▸ TRECHO DO TEXTO:
##########
No início de maio passado, alguns intelectuais se reuniram em um apartamento em Pequim. O encontro foi chamado de "seminário privado", e o tema do evento era resumido em dois números: seis-quatro.

Há 25 anos, essa combinação de algarismos provoca pânico nas autoridades da China. É com ela que os chineses se referem ao massacre da Praça da Paz Celestial, em Pequim, ocorrido há um quarto de século em 4 de junho de 1989 − no dia 4/6.

"Os participantes não podem esquecer dos eventos nem evitar o assunto", afirmaram os participantes do seminário em um comunicado enviado a jornalistas estrangeiros.

Muitos dos signatários do documento estão agora atrás das grades: o advogado Pu Zhiqiang, a blogueira Liu Di, o escritor cristão Hu Shigen, o filósofo Xu Youyu, entre outros. Pouco antes, a jornalista Gao Yu, que sempre abordou criticamente o massacre, havia desaparecido.

Nos dias seguintes, a lista dos presos foi ficando cada vez mais longa: advogados, jornalistas, cientistas. A maioria permaneceu detida. A polícia pode mantê-los encarcerados por até 30 dias sem uma ordem judicial – ou seja, até a data do aniversário do massacre passar.
##########
▸ TAREFAS:
1) Transcreva do trecho a passagem que começa nas palavras "Muitos dos signatários" e termina depois de "massacre, havia desaparecido.".
2) Segundo o trecho, por quanto tempo a polícia pode manter os presos encarcerados sem uma ordem judicial?
Os dados que vêm a seguir são um material à parte, sem relação com o trecho.

▸ MATERIAL COLETADO:
##########
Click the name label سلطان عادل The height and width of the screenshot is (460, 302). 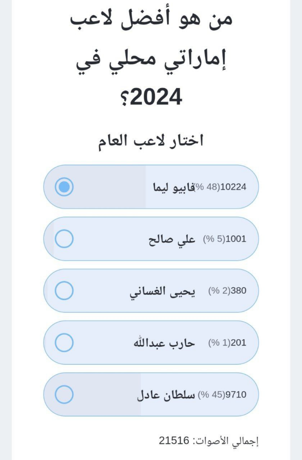[x=166, y=395]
##########
▸ RESULTADOS:
1)
Muitos dos signatários do documento estão agora atrás das grades: o advogado Pu Zhiqiang, a blogueira Liu Di, o escritor cristão Hu Shigen, o filósofo Xu Youyu, entre outros. Pouco antes, a jornalista Gao Yu, que sempre abordou criticamente o massacre, havia desaparecido.

2) Por até 30 dias.